The analysis of the existing laws and practice  above has assured that the territorial integrity of Azerbaijan has prevailed with regards to the external self-determination of the Nagorno-Karabakh region. The Armenians, as a minority group within Azerbaijan, do not qualify to be classified as a group of “peoples”, to whom the rights of external self-determination might be legally attributed. Instead, the Armenians have a right along with other minority groups to exercise their cultural, religious, and linguistic rights and certainly, political participation under the domestic law of Azerbaijan. 

The principle of remedial secession has not been justified under the laws; otherwise the four UN SC Resolutions for Nagorno-Karabakh would have never been adopted. This article reaffirmed that the SC acting under Chapter VII of the Charter may intervene and support the secession in case of systematic human rights violations. The maltreatment of the minority group within Azerbaijani community, as such, has never been assured. Therefore, the maltreatment of the Armenian community of Karabakh as well as the Azerbaijan in whole before the occupation has never been challenged. The remedial secession as a means of last resort is inadmissible and hence may not be invoked for the external self-determination of the NKO.

◇ ◇ ◇ ◇

→ **Exercise brief**: Decide whether each statement below agrees with the Nagorno-Karabakh passage above, answering yes or no and quoting the passage's deciding words: (a) the Armenians in Azerbaijan qualify for external self-determination as a people; (b) the Security Council acting under Chapter VII may support secession when there are systematic human rights violations; (c) remedial secession may be invoked for the external self-determination of the NKO.

◇ ◇ ◇ ◇

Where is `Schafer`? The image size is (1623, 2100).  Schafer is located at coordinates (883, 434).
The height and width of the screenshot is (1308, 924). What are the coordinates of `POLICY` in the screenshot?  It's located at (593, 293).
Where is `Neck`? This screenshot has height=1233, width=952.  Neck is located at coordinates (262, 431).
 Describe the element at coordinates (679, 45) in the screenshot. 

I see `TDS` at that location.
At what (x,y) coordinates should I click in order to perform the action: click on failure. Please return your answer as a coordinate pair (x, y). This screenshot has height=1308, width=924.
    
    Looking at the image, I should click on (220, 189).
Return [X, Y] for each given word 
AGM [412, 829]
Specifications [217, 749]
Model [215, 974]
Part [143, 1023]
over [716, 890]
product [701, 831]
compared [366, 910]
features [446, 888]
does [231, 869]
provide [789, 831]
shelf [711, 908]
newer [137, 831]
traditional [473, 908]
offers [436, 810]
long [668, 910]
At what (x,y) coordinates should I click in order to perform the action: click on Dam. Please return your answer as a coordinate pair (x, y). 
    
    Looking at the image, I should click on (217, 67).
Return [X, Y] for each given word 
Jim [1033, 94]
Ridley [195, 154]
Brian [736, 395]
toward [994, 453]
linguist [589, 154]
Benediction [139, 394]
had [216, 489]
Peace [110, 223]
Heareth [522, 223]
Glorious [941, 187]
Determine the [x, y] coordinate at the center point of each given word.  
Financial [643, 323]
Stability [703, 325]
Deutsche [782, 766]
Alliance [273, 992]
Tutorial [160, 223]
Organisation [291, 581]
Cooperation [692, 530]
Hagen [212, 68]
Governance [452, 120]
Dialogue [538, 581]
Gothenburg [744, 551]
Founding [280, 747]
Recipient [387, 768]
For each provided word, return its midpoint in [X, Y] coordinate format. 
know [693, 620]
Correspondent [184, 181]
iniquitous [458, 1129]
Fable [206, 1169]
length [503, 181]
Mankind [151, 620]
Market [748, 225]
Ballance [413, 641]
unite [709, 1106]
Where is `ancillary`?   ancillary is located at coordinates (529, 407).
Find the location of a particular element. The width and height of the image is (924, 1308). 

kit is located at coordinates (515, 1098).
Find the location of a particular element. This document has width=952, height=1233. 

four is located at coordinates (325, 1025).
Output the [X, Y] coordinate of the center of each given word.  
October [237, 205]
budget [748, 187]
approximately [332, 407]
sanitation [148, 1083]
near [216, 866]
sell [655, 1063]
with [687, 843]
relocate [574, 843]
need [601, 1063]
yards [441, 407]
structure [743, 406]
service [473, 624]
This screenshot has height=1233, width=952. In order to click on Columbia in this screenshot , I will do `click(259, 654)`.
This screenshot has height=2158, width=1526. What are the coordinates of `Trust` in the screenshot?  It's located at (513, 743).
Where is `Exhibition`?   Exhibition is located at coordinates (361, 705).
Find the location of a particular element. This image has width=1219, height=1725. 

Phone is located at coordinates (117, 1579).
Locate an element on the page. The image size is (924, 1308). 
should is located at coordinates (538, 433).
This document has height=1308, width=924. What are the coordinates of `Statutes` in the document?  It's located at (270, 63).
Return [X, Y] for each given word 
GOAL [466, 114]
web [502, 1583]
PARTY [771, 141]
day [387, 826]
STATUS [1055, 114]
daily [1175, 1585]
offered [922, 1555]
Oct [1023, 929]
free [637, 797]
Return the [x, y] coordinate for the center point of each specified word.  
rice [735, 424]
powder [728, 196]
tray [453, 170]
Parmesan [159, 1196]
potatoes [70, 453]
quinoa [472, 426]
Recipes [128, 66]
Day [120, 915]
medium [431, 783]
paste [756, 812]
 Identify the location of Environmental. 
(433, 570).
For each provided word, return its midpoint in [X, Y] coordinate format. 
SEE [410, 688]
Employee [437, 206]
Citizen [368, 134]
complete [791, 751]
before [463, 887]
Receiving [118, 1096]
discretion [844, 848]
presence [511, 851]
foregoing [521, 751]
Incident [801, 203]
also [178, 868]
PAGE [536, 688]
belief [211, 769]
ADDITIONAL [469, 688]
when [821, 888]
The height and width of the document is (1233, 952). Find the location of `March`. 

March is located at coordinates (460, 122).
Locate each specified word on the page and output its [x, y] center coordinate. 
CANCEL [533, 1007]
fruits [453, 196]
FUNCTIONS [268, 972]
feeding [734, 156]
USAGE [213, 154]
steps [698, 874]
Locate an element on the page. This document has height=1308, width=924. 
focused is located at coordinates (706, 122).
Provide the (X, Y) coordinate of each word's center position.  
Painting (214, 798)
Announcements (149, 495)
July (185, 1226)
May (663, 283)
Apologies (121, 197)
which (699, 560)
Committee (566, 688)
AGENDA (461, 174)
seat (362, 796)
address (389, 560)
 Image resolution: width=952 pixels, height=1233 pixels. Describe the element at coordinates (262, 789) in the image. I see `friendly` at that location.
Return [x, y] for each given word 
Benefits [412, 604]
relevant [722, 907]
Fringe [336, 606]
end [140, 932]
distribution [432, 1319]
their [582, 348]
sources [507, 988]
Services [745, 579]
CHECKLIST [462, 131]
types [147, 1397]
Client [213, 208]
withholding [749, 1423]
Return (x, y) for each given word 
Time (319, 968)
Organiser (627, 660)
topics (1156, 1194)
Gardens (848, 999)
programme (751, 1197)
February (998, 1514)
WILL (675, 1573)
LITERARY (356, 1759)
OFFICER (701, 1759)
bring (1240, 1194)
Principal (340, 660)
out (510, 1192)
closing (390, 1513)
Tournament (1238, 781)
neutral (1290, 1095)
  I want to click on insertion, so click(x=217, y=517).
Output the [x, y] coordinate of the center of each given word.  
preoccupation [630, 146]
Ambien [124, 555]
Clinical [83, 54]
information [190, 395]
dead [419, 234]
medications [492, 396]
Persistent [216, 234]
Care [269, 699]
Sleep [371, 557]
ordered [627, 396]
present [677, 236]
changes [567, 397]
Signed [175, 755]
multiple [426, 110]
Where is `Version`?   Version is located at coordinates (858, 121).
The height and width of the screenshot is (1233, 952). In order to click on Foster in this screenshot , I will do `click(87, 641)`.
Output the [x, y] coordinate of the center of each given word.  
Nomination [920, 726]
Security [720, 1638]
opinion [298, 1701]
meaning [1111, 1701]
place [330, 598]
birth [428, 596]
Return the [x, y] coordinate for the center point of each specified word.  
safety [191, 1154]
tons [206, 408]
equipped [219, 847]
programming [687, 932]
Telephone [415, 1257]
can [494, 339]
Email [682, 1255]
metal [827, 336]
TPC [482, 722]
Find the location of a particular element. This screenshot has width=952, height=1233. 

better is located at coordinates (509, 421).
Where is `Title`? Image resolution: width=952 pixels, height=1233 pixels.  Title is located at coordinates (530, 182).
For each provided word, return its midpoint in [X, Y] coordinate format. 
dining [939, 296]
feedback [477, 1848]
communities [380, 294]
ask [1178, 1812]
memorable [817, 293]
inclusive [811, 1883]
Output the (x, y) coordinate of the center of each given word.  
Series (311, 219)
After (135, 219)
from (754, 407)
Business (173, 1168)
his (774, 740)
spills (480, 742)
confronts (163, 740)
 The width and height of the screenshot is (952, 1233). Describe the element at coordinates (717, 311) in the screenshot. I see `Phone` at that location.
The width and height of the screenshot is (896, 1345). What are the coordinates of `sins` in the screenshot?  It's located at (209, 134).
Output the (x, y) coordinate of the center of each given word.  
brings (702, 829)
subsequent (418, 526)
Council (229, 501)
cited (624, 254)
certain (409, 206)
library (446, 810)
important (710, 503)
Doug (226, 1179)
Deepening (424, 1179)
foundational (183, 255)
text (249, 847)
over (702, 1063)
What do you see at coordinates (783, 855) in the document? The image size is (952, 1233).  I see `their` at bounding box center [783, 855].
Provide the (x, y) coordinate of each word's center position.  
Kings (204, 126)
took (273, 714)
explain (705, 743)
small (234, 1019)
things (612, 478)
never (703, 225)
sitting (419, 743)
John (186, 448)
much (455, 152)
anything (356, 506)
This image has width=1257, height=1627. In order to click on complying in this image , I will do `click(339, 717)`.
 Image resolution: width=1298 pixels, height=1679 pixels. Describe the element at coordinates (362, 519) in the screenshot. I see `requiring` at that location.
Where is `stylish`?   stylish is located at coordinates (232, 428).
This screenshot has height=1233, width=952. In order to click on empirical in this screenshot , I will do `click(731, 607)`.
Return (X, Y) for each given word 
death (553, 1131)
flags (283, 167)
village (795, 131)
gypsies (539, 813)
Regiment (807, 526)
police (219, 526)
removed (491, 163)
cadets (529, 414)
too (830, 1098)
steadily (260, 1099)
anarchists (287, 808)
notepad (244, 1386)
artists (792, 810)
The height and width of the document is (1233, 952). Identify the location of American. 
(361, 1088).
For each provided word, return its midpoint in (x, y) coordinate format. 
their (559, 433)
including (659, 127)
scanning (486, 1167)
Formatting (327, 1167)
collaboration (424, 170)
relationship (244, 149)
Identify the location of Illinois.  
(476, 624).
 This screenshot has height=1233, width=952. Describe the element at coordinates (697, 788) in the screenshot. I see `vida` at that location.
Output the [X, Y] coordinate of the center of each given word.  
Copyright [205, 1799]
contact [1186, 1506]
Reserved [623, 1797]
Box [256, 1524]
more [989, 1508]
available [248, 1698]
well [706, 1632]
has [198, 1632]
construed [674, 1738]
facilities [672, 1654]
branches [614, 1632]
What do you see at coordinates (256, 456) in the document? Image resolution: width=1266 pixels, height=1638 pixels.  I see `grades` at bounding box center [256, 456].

◇ ◇ ◇ ◇

→ **Answer to this task**:
(a) No: "do not qualify to be classified as a group of"
(b) Yes: "the SC acting under Chapter VII of the Charter may intervene and support the secession in case of systematic human rights violations"
(c) No: "is inadmissible and hence may not be invoked for the external self-determination of the NKO"